Le siège du parti a finalement tranché, lors d'une communication annonçant les noms de 15 candidats à l'échelle nationale. A Grenoble, LREM a ainsi donné son soutien à la candidature de la député Emilie Chalas, élue pour la première fois en juin 2017, face au référent départemental Olivier Six, en vue de briguer le fauteuil de l'actuel maire écologiste de la ville, Eric Piolle.

Alors qu'un premier vote consultatif, mené en interne par le comité politique de LREM, rassemblant des élus et les parlementaires du département, avait d'abord penché pour la candidature d'Olivier Six, les instances parisiennes ont finalement tranché en faveur d'Emilie Chalas.

A 41 ans, cette députée s'est déjà illustrée par sa connaissance des dossiers locaux. Elle s'inscrit également dans la volonté du parti de proposer des candidatures féminines, comme en témoignait l'envoi d'une communication électronique de Stanislas Guérini aux adhérents, qui visait à inciter les femmes à se porter candidates après que la Secrétaire d'Etat à l'égalité entre les femmes et les hommes, Marlène Schiappa, se soit élevée contre la proportion de candidatures masculines soutenues par LaRem.

La nouvelle de cette investiture n'a pas manqué de faire réagir l'ex-conseiller municipal centriste, Philippe de Longevialle, qui s'est fendu d'un communiqué évoquant "une mise en garde contre toute investiture dictée par des impératifs parisiens et politiciens comme le seul affichage en interne de la parité qui viendrait mettre à mal le rassemblement en cours et hypothéquer l'alternance à venir".

Un paysage encore flou

Cette décision intervient également alors qu'un sondage IFOP avait été mené, quelques jours plus tôt, sur la ville de Grenoble, en vue d'évaluer le potentiel des deux candidatures face aux autres forces en présence, qui ne se sont pas encore formellement prononcées.

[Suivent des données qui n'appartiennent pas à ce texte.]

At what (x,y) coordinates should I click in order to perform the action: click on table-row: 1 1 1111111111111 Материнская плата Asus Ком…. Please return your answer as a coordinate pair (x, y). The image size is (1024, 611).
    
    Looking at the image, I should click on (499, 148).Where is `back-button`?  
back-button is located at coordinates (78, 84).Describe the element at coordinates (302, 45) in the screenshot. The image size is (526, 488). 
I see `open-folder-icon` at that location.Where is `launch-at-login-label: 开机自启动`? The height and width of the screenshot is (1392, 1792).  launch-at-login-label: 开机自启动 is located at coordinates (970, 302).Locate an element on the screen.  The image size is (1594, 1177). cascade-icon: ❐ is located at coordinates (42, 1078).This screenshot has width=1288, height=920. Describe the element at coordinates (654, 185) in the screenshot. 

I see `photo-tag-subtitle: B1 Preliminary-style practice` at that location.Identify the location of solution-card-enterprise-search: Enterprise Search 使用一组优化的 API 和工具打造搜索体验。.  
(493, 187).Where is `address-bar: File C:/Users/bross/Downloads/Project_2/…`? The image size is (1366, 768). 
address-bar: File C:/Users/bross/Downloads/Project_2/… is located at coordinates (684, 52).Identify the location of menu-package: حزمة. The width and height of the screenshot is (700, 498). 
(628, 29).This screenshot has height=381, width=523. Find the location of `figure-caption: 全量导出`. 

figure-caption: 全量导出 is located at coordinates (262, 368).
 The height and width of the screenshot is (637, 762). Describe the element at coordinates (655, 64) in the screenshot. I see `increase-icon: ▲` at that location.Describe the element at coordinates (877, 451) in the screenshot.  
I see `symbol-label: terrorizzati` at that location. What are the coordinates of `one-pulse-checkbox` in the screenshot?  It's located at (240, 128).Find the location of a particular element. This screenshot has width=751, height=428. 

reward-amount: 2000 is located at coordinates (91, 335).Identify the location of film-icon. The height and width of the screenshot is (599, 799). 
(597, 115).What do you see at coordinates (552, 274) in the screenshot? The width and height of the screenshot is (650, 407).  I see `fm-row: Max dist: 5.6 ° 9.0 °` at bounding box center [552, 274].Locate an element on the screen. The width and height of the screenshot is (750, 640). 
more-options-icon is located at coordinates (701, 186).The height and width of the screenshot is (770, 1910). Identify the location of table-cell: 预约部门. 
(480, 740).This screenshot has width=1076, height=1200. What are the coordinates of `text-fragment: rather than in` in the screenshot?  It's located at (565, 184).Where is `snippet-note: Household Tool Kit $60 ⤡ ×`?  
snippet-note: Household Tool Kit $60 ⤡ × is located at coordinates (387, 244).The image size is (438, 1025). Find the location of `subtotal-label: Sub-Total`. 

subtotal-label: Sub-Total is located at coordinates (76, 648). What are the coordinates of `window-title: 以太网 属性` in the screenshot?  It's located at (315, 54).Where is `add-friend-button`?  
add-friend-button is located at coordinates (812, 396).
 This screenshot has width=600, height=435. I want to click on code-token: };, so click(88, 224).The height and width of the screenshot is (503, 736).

Même si certaines postures commencent à apparaître : la section grenobloise du PCF a par exemple été l'une des premières à lancer "un appel au rassemblement des gauches", salué par EELV ainsi que plusieurs collectifs (Génération.s Grenoble Métropole, Ensemble !).

A droite, l'ancien maire de Grenoble, Alain Carignon, avait quant à lui annoncé dès mars dernier sa volonté de se présenter à nouveau au sein d'une liste citoyenne, sans demander toutefois l'investiture des Républicains.